Réforme de la pêche européenne : le Parlement et la Commission noient le poisson

En tant que politique alimentaire de l'Union européenne et petite sœur historique de la politique agricole commune (PAC), la politique commune des pêches (PCP) se doit de répondre aux objectifs de durabilité: préserver la ressource, assurer l'autosuffisance alimentaire de l'Union et maintenir l'activité économique et l'emploi.

Certes la PCP en vigueur n'a pas répondu à tous les enjeux de durabilité de la pêche, ni sur le plan social, ni sur le plan environnemental. Mais cette réforme telle que proposée par la Commission européenne et votée par le Parlement européen reste par bien des aspects une parodie de développement durable.

Cette parodie s'illustre par l'obligation du débarquement des captures accessoires. De quoi s'agit-il ? Lorsqu'un pêcheur prend dans ses filets des poissons juvéniles ou hors quotas, la règlementation européenne lui interdit à juste titre leur commercialisation.

C'est pourquoi les pêcheurs rejettent en mer ces captures dites "accessoires". Le projet de réforme vise à faire disparaître ces rejets en mer par la magie du débarquement obligatoire.
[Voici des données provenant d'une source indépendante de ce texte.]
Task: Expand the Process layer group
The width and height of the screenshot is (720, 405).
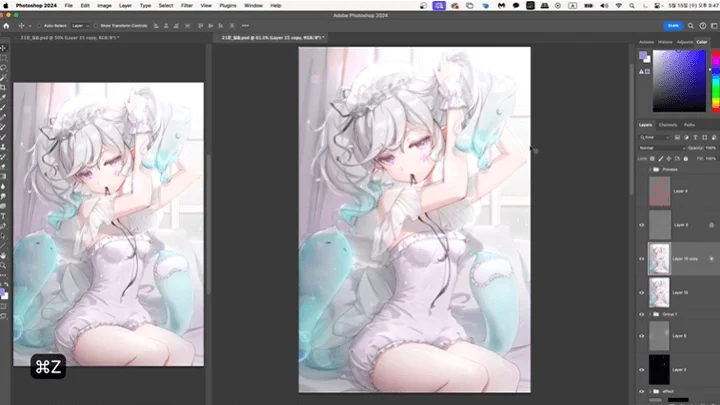Action: point(650,169)
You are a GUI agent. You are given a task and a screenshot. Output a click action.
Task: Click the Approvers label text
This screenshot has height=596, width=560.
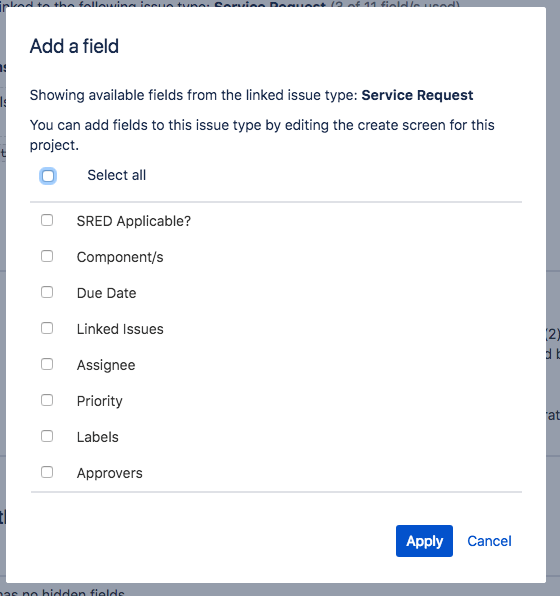click(109, 473)
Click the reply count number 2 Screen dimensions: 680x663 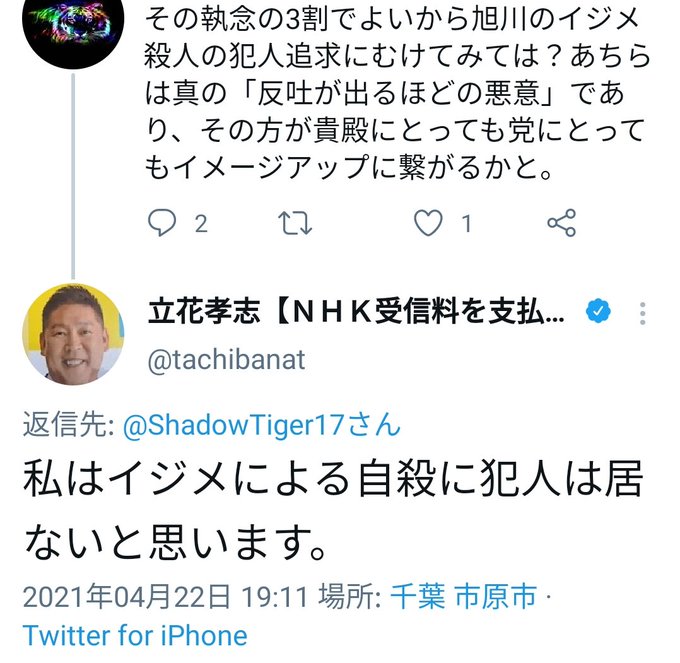pyautogui.click(x=201, y=224)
TRANSFORMATION DES REJETS EN FARINES

Pourtant le problème ne sera que déplacé à quai, car une fois débarqués, ces poissons ne ressusciteront pas pour autant. Pompon sur le bonnet, le texte prévoit que ces captures soient transformées en farines animales, sans doute pour répondre à la demande insistante des éleveurs notamment de saumons.

Les récentes déclarations de la Commission européenne autorisant l'utilisation des farines de volaille et de porc pour nourrir les poissons d'élevage confortent cette hypothèse.

Pour notre part, nous pensons qu'il existe d'autres solutions au développement durable que celle de la transformation des rejets en farines. Il aurait été plus pertinent de développer les technologies modernes de sélectivité, d'adapter les pratiques par la régionalisation et les plans de gestion. Les solutions sont moins spectaculaires mais ô-combien plus efficaces.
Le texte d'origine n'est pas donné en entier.